Bell Ingram celebrates milestone 120th anniversary

H. J. Bell.

Bell Ingram has witnessed and adapted to significant change since Henry J. Bell established the company in 1899. This has included devastating global conflict, periods of acute financial uncertainty and great advances in technology.

One hundred and twenty years ago, the country was in the final years of the Victorian era. People had not yet felt the strain of World War and the motor car had only just been invented. Train and steamer had, however, opened up the Highlands. The landed estates were in their heyday and sporting opportunities were being developed. Large scale private land ownership continued to thrive relatively unchanged through most of the 19th century.

It is interesting to note that an official survey of land ownership in the United Kingdom carried out by the Government in 1872-73 discovered that only 7,000 people owned 80% of the entire country. However, the situation was even more extreme in Scotland where 659 people owned 80% of the land area, 118 people owned 50% of the land area, and over half of the Highlands was owned by only 15 people.

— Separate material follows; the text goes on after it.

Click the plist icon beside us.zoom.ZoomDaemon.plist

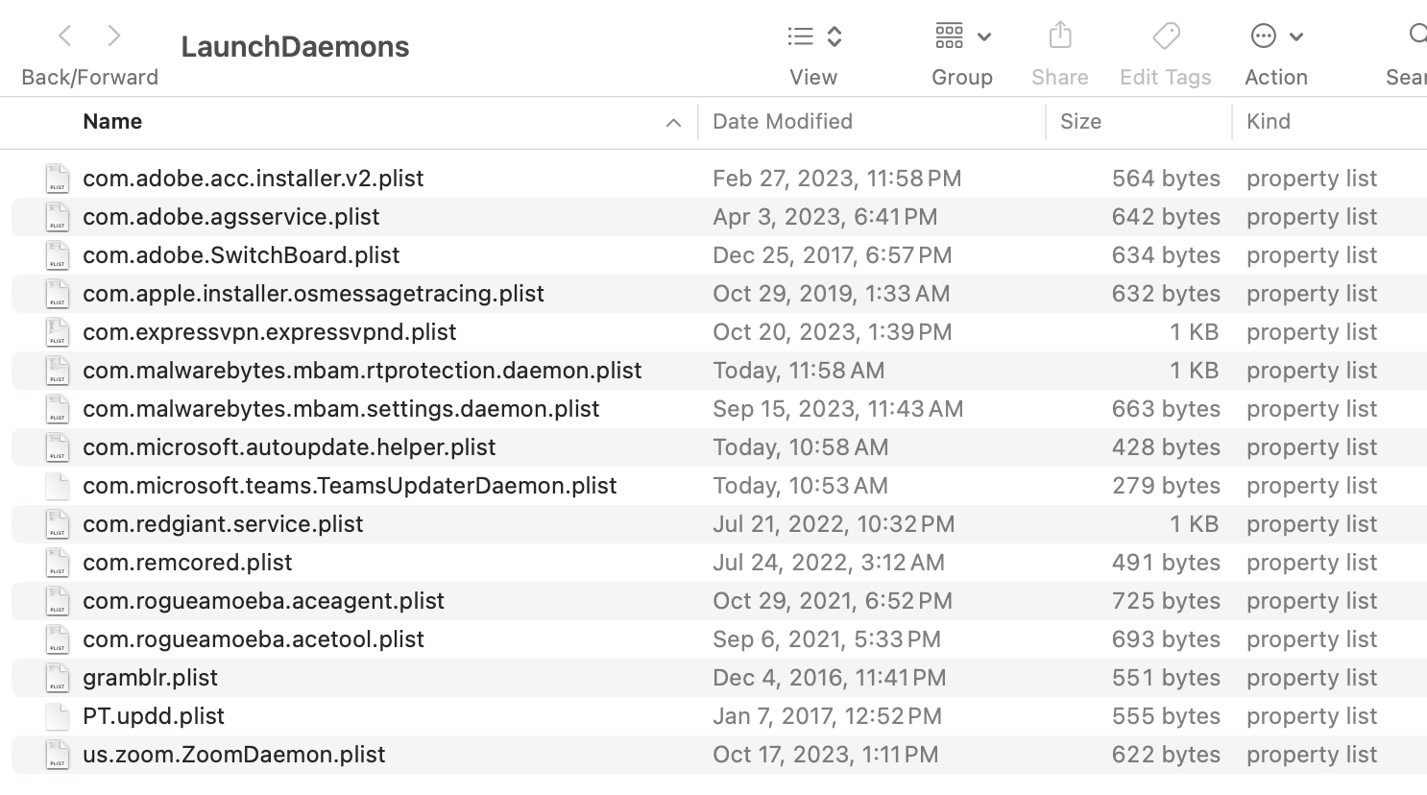pyautogui.click(x=58, y=755)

Over the last 120 years, the extent of the very large estates has declined with, for example, the break up of the vast Sutherland Estates and also Lord Leverhulme’s Estate on Lewis and Harris. The average size of estates is now much smaller and there has been a significant decrease in the number of owners holding estates larger than 5,000 acres. In fact, it has been estimated that fewer than 500 people own half of all privately-owned land in Scotland. That is one of the highest concentrations of land ownership in Europe.

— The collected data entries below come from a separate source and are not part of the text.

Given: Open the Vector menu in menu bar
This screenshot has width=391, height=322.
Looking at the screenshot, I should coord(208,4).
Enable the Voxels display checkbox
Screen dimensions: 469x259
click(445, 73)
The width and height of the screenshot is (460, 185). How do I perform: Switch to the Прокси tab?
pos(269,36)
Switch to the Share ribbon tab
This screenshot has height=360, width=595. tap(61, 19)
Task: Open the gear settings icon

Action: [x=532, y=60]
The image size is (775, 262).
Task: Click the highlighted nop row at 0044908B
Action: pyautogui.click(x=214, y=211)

1899: H.J. Bell’s letter announcing the formation of the company.

The last 20 years in particular has presented some very spcific challenges and opportunities in terms of the new Scottish Parliament, land reform, National Parks, information technology and climate change. However, Bell Ingram is ideally placed to adapt to the continuing pace of change. The company has expanded considerably since those early days in Charlotte Street and our team now embraces all aspects of rural land and business management with expertise spanning forestry, GIS mapping, estate agency and architecture.

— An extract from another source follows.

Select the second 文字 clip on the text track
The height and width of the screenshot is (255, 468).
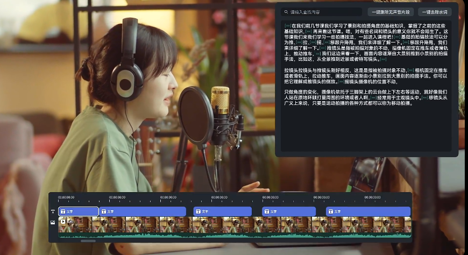point(143,211)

What will the next 120 years hold? It is an exciting, maybe even frightening prospect, but the good land agent will have to keep up with whatever it holds, and one suspects that the speed of change over the next 120 years will certainly be now slower than the last 120.

Timeline

Victorian beginnings

Henry J. Bell began practicing on 13th November 1899 at 18 Charlotte Street, Perth. The notification letter (pictured) outlines the nature of work that Bell would willingly undertake, ranging from preparing Estate Plans to Civil Engineering work. The notice clearly illustrates his marketing style. It further indicates the style of writing at the time with the finishing phrase of ‘Your Obedient Servant’.

Cecil W. Ingram

Cecil W. Ingram founded his Surveyors practice at 90 Princes Street, Edinburgh, in 1934, having previously been a partner in that office with Knight, Frank Rutley. In 1951 the firm became C.W. Ingram and Sons when his sons Paul and John joined the practice as partners. The practice specialised in the sale, purchase and valuation of landed estates, farms, hotels and country houses, latterly moving to 7 Walker Street in the capital in 1964.

The Merger

Announced in the press as “Two Major Scots Firms to Merge’, the merger between H.J. Bell & Co. and C.W. Ingram & Co. Estate Agents in Edinburgh occurred on 31st March 1971. In a handwritten letter to John Darling Jnr, then Bell Ingram Chairman, following their merger discussions, John Ingram points out their willingness for the merger to be formed and starts planning the strategic ‘plan of attack’ for the publicity campaign and how best to tackle the forthcoming property season of Spring 1971.

Durn

H. J. Bell & Co. moved from 18 Charlotte Street to Durn in 1962. This magnificent riverside mansion was originally built for Surgeon Major Frederick Robert Wilson around 1880, and during its long history also housed the Royal Air Force Volunteer Reserve and the Inland Revenue.

Bell Ingram today

Bell Ingram has a team 130 professional staff working across 11 UK offices (Perth, Aberdeen, Ambleside, Ayr, Bonar Bridge, Forfar, Inverness, Morpeth, Northwich, Oban and Thirsk). 2019 saw a new face at the helm when Mark Mitchell moved into the Managing Partner role and Graham Lumby assumed the position of Chairman. Graham’s tenure as Managing Partner saw the firm through from buy-out to a thriving business from a turnover of £1.7 million to £6 million, opening five new offices and more than doubling staff numbers.